- Theatrical release poster
- Directed by: Richard Whorf
- Screenplay by: Patricia Coleman
- Based on: Delila 1937 play by Ferenc Molnár
- Produced by: William H. Wright
- Starring: Philip Dorn Mary Astor Felix Bressart Gloria Grahame
- Cinematography: Lester White
- Edited by: George Hively
- Music by: Nathaniel Shilkret
- Distributed by: MGM
- Release date: December 5, 1944;
- Running time: 69 minutes
- Country: United States
- Language: English

= Blonde Fever =

1944 film by Richard Whorf

Blonde Fever is a 1944 American comedy film starring Philip Dorn, Mary Astor, and Felix Bressart, and introducing stage actress Gloria Grahame. It was Richard Whorf’s directorial debut.

==Plot==
Peter Donay and his long suffering wife Delilah own the Café Donay, an upscale Continental eatery on the main road between Reno and Lake Tahoe.

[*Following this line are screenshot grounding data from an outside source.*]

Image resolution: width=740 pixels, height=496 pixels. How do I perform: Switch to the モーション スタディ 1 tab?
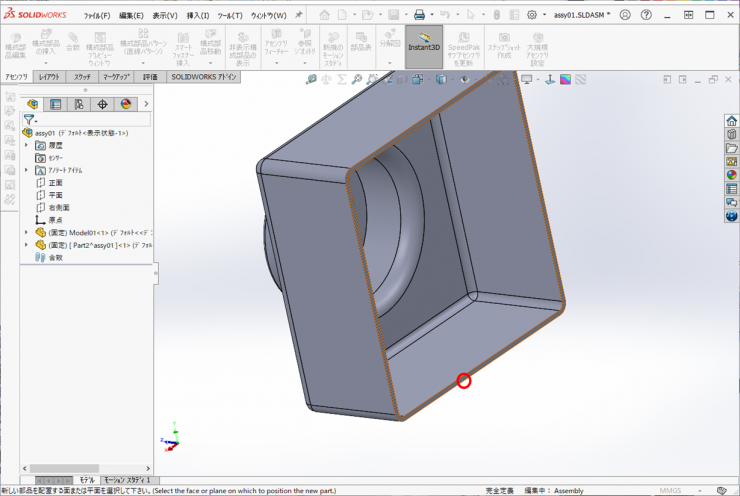128,481
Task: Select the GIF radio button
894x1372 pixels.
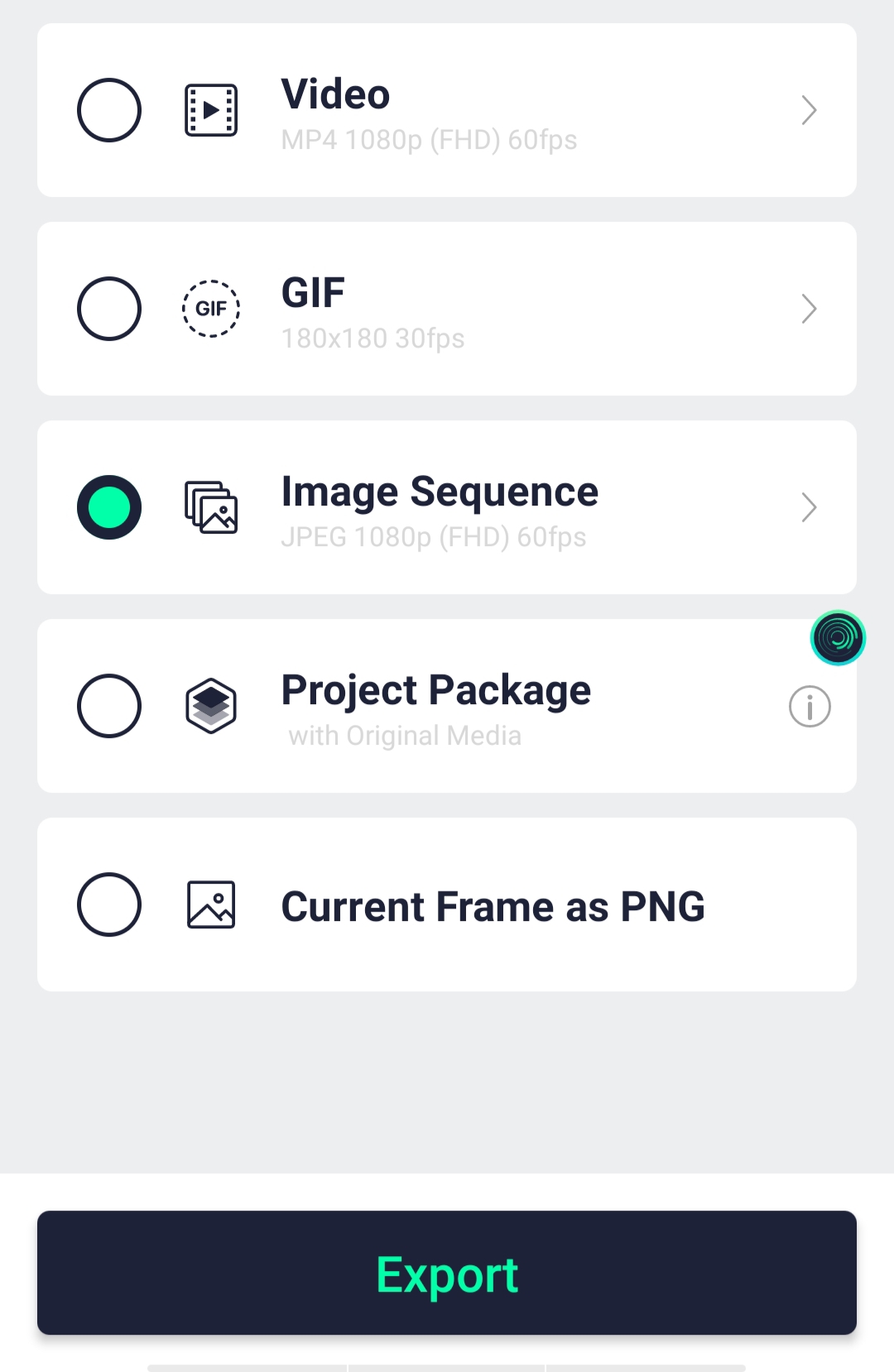Action: [x=109, y=309]
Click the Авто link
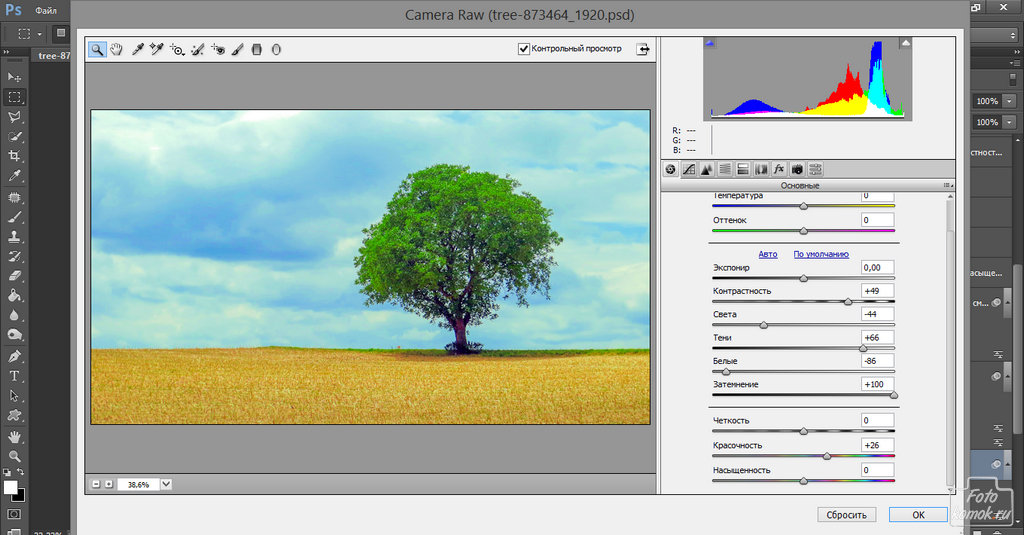 coord(767,254)
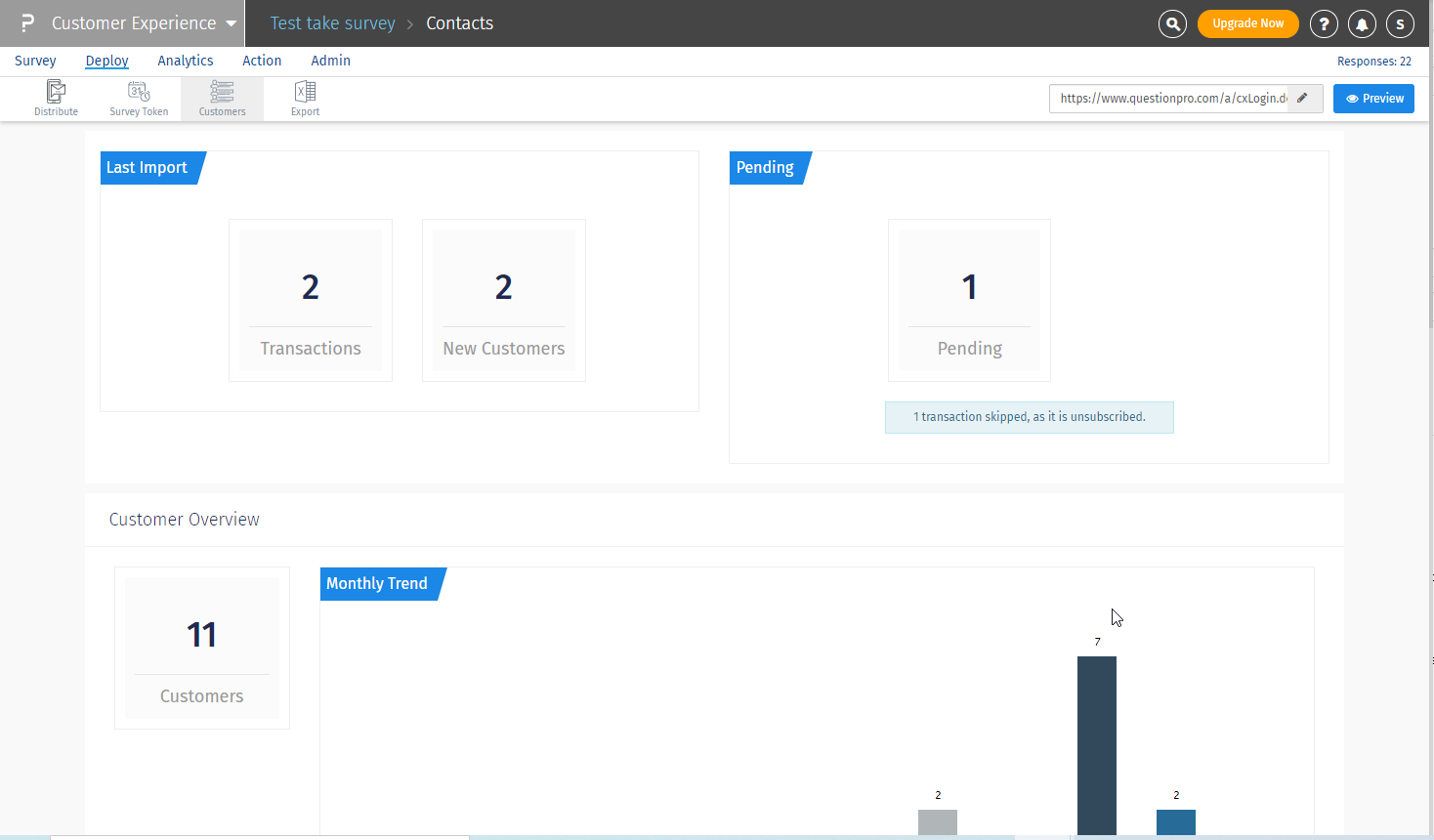
Task: Open the user profile 'S' icon
Action: (x=1400, y=23)
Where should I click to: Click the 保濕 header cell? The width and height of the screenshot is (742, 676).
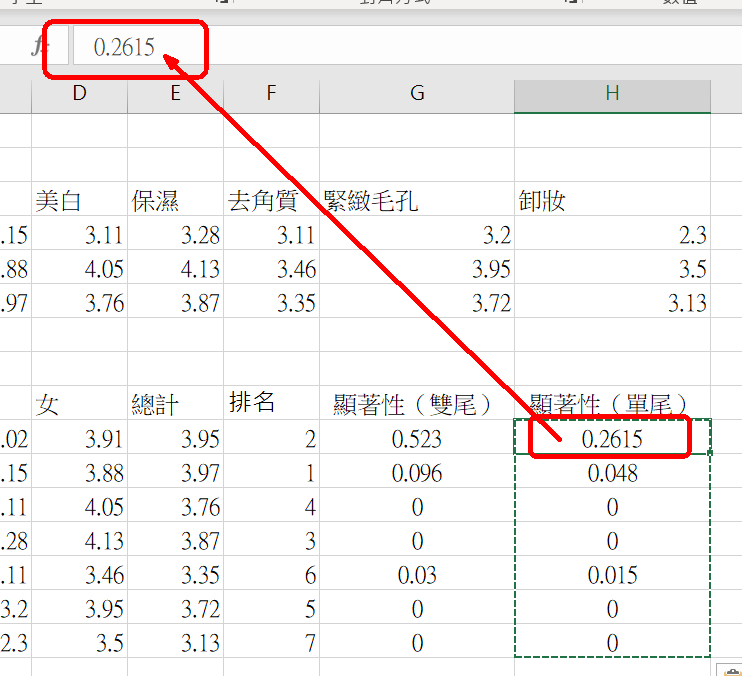pyautogui.click(x=175, y=201)
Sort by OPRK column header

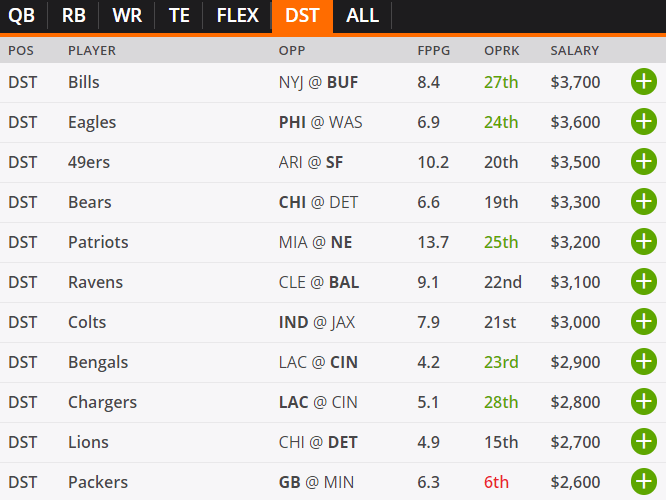(x=500, y=50)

He is in hot pursuit of leggy dining room attendant Sally Murfin, who is more interested in his money and business than anything else. Delilah learns about her husband's obsession and tries to wait it out, hoping Sally marries fiancée Freddie Bilson before things go too far.

Freddie doesn’t make enough money to wed working at a gas station, so Delilah gets him a job at the restaurant and a place to live for free above their garage. She’s also hoping having him there will drive a wedge between her husband and the saucy Sally.

Freddie buys extra lottery tickets hoping he will luck out. Instead, Peter wins the $40,000. Sally sees an easy path to furs, jewels, and the high life in New York City. Peter falls easily into her trap.

Ultimately, there is a confrontation between the three. Peter comes away with Sally. Delilah says she’ll make it easy for Peter by divorcing him in Nevada within the week. But to remove the temptation of Sally only being interested in him for his money, requests Peter’s still unendorsed lottery winnings check in lieu of alimony. Peter agrees and signs it over.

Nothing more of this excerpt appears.